Perhaps the biggest issue raised by the 1996 study "is that we really do not have a good working definition of what constitutes life," Thomas-Keprta told Space.com. "At the most fundamental level, we still do not know whether the difference between animate and inanimate is simply a difference in kind or degree. In absence of such a definition, the search for evidence of life of Mars is plagued by ambiguities."
Swindle concurred. "We've learned how hard it is to demonstrate that any fossilized feature is the result of biology," he said. [5 Bold Claims of Alien Life]
The legacy of Allan Hills 84001
Even if ALH 84001 did not conclusively prove the existence of life on Mars, the research did benefit science, researchers said.
"The interest resulted in the Mars Exploration Program being reinstated," Gibson told Space.com. "The Mars Exploration Rovers, Mars Reconnaissance Orbiter, Phoenix lander, Curiosity rover, Mars Express mission with its Beagle 2 Mars lander — all can be traced to the ALH 84001 research.
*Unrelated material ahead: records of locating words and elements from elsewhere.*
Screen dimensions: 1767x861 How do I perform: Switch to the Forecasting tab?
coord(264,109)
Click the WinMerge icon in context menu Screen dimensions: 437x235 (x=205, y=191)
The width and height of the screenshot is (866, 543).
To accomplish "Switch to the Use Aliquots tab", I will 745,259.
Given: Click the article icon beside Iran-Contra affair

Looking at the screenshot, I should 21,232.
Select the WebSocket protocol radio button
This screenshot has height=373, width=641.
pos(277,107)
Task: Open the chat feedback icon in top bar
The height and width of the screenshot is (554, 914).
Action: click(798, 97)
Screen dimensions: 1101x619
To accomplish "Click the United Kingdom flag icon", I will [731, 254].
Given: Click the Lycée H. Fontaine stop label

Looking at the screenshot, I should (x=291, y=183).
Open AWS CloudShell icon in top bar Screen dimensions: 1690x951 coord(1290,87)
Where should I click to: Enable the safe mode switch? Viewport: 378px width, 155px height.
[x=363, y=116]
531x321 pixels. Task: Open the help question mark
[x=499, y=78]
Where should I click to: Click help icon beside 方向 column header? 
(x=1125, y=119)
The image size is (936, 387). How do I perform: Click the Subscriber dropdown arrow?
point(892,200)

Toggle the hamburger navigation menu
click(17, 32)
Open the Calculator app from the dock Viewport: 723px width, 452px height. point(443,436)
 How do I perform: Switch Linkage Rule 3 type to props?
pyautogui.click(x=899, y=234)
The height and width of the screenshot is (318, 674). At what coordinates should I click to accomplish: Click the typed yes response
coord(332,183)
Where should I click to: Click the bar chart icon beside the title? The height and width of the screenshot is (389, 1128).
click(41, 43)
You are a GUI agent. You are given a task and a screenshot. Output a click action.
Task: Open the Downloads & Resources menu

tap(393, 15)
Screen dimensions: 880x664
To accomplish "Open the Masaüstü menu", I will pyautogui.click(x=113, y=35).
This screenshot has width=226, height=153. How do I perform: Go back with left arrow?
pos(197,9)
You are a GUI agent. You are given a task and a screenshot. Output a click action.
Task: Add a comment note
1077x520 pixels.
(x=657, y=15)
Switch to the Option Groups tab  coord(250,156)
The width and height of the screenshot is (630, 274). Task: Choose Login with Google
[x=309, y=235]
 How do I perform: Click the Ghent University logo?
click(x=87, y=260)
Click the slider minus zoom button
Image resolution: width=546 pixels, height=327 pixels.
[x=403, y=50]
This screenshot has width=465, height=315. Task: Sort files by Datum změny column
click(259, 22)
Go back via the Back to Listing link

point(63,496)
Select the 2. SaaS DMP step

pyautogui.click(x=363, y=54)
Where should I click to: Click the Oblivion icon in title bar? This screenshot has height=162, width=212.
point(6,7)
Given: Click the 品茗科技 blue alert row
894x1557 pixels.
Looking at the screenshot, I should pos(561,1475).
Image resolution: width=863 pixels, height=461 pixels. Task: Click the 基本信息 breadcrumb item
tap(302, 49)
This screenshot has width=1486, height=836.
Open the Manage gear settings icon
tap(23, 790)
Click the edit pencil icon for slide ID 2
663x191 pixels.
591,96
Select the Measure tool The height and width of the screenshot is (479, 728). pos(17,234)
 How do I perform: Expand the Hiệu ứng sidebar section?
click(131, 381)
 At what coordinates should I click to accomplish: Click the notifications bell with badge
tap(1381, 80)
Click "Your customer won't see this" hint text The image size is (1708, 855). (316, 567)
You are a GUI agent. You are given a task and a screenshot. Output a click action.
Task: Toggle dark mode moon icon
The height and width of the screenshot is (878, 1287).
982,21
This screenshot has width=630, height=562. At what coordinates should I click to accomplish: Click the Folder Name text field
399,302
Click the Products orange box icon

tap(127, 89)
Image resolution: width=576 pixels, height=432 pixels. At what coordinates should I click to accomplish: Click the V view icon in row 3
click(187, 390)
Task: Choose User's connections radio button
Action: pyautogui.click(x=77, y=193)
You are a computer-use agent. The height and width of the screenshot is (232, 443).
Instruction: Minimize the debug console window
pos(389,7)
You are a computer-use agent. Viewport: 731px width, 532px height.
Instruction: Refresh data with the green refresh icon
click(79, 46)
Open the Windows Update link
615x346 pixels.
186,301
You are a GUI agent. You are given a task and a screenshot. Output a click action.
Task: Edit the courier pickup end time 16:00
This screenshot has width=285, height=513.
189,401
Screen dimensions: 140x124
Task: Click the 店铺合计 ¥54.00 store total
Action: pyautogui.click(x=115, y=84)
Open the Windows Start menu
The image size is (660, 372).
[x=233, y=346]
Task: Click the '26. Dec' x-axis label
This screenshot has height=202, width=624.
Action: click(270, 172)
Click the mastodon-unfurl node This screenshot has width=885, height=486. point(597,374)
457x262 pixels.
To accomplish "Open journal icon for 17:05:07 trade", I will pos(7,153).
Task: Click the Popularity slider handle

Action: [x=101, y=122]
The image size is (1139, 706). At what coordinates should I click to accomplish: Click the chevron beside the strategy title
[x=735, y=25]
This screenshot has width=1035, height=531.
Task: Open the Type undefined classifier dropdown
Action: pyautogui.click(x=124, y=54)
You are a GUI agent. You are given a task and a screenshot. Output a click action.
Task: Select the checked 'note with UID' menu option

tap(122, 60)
The excitement of the possibility of potential past or present life on Mars is too important for humans to ignore."
In addition, "the ALH 84001 announcement, despite whether you are a believer of the hypothesis or not, has clearly been the guiding idea for the development of the new interdisciplinary field of astrobiology," Gibson added. "This must be viewed as positive for the field of scientific discoveries."
Steele agreed with Gibson. "Without this paper, the field of astrobiology may never have come to exist," Steele said.
The scientists behind the 1996 study "continue to support our original hypothesis," Thomas-Keprta said. Gibson concurred, adding that "no scientific data has been presented to date that disproves any of the four original lines of evidence presented in 1996. Interpretation of the data is where the disagreement arises."
"I think the way the story evolved was the way science is supposed to work," Swindle said. "I am skeptical that they found evidence of life, but their paper generated a huge amount of very good science in testing it, so I think it was a great paper."
"The features seen in ALH 84001 probably don't come from life, but the possibility of life on Mars is still there," Swindle said.